## Assignment
Scan the records for lines with the word "heart", and copy every such line.

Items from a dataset
○ ○ ○ ○ ○ ○ ○
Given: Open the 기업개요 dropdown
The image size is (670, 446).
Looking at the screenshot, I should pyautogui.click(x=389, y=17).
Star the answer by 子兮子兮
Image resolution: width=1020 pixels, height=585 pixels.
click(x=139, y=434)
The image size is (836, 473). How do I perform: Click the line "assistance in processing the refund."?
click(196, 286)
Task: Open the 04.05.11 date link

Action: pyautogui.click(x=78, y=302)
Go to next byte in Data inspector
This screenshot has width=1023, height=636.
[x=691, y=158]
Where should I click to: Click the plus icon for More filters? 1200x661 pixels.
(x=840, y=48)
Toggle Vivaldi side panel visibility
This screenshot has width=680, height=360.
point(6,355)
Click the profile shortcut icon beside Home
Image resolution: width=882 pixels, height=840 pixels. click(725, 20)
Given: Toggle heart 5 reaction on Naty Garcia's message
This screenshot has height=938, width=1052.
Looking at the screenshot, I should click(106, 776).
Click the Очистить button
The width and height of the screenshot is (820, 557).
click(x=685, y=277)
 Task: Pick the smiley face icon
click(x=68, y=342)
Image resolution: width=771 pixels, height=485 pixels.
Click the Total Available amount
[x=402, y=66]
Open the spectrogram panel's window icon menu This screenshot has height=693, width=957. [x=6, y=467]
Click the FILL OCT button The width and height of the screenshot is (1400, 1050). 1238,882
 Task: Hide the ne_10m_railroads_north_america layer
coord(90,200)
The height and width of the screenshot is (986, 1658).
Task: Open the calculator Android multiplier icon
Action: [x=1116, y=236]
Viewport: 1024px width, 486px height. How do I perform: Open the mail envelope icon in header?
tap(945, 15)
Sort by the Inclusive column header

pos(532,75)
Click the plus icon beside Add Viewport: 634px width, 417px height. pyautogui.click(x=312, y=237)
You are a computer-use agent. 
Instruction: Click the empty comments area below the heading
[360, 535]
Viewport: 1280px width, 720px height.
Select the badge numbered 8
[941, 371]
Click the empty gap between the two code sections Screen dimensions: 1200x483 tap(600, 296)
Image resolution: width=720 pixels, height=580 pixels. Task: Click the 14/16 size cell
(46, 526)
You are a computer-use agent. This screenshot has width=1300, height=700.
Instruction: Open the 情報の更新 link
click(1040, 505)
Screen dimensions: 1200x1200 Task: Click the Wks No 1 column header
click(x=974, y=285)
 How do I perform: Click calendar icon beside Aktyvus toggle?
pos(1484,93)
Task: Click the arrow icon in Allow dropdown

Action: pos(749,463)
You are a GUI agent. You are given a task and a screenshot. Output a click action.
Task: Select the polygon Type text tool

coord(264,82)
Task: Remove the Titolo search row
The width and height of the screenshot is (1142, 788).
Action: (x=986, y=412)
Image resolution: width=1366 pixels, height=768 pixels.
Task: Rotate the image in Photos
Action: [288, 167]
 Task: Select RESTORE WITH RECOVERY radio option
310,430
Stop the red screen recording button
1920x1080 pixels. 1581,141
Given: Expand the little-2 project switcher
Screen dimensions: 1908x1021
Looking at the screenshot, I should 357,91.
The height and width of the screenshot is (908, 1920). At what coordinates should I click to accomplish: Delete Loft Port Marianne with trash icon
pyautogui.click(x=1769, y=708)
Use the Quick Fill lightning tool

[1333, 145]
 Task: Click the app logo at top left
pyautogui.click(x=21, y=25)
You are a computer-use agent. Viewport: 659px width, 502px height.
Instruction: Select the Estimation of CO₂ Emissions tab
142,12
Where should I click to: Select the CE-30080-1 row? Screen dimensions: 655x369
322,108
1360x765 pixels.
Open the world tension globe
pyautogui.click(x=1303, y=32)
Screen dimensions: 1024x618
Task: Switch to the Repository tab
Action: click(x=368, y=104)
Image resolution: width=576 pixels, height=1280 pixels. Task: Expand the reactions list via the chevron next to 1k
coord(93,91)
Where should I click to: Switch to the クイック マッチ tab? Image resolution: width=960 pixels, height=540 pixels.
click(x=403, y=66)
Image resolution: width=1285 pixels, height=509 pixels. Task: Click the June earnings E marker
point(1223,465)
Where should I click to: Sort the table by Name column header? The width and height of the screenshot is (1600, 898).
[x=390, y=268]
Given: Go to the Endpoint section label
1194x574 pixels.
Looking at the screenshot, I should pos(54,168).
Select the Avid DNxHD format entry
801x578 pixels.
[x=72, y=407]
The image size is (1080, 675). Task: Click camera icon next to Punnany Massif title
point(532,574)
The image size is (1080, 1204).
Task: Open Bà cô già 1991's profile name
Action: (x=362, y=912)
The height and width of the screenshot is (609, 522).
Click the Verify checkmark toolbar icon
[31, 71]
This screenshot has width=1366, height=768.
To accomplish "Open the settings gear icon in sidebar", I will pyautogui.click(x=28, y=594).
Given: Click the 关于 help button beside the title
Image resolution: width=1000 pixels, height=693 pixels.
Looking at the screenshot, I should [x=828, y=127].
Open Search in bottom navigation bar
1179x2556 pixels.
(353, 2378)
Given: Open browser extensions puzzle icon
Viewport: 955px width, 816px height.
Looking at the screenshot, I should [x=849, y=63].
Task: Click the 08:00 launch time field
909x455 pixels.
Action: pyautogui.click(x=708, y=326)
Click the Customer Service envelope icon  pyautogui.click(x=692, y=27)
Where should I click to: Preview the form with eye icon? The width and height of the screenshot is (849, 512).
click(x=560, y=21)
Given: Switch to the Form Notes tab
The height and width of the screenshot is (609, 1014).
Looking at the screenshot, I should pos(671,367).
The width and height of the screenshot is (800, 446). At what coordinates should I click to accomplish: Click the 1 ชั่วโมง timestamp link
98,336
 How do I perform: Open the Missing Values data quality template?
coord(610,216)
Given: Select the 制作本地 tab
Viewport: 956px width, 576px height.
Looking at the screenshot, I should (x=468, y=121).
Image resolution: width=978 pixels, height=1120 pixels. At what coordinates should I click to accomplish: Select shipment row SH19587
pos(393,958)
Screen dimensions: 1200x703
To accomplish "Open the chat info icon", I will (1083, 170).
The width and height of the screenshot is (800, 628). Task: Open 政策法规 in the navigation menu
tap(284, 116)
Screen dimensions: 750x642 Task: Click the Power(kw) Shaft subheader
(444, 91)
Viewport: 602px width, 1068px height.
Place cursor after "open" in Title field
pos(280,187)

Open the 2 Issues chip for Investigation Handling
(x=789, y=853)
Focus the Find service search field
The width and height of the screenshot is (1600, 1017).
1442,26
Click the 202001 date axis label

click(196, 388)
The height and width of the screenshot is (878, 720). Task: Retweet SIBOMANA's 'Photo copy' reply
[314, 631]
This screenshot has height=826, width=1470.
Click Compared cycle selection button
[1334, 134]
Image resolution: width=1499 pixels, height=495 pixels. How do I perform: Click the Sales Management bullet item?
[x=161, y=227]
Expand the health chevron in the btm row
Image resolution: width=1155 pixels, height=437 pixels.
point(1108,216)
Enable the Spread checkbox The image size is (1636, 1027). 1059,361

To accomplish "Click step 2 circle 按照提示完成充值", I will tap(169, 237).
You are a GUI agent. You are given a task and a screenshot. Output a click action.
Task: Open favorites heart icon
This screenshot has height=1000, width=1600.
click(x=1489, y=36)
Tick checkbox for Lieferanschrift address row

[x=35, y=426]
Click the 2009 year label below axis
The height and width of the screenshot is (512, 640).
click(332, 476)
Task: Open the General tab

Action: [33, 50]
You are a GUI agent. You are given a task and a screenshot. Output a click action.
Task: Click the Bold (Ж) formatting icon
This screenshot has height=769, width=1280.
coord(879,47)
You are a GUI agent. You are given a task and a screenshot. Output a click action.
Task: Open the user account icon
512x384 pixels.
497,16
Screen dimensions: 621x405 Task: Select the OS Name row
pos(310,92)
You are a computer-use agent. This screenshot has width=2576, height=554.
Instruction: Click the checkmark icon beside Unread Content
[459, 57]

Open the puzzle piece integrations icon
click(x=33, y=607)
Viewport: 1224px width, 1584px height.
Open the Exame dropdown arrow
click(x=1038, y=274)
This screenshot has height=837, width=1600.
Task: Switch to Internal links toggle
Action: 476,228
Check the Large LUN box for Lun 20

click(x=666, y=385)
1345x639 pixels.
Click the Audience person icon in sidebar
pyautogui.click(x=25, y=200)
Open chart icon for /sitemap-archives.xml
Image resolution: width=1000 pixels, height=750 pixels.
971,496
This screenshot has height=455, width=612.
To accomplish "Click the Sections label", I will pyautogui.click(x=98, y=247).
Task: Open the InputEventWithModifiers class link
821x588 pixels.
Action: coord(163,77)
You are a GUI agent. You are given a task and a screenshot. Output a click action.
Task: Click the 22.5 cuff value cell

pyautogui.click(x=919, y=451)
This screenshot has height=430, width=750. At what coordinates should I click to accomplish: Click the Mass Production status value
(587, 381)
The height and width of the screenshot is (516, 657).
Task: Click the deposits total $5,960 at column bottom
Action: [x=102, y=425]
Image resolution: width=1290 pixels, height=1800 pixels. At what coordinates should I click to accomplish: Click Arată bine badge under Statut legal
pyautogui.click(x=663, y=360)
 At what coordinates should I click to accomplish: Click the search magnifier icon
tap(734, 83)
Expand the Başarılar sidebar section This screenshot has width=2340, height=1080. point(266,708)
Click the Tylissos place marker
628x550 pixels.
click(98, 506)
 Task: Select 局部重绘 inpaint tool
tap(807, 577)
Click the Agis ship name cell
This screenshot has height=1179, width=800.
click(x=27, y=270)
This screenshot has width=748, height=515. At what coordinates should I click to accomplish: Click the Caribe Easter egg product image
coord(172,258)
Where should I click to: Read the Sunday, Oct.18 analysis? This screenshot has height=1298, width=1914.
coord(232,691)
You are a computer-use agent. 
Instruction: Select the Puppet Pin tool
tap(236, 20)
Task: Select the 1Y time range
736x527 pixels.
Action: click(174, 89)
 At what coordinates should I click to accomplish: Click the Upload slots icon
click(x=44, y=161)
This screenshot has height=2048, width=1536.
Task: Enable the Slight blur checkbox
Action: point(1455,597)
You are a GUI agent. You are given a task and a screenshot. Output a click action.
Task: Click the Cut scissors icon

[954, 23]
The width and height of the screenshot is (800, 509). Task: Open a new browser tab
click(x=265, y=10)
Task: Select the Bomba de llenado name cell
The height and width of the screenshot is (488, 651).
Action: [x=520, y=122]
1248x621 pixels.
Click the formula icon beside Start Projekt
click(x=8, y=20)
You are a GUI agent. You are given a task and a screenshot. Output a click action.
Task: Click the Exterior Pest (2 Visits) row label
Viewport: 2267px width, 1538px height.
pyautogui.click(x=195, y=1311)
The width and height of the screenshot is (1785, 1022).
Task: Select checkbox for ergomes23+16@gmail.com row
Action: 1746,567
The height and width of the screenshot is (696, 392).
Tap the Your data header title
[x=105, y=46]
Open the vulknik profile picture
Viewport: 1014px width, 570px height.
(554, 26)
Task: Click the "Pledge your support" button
○ ○ ○ ○ ○ ○ ○
## Output for this exercise
Given: Toggle heart 5 reaction on Naty Garcia's message
Task: Open favorites heart icon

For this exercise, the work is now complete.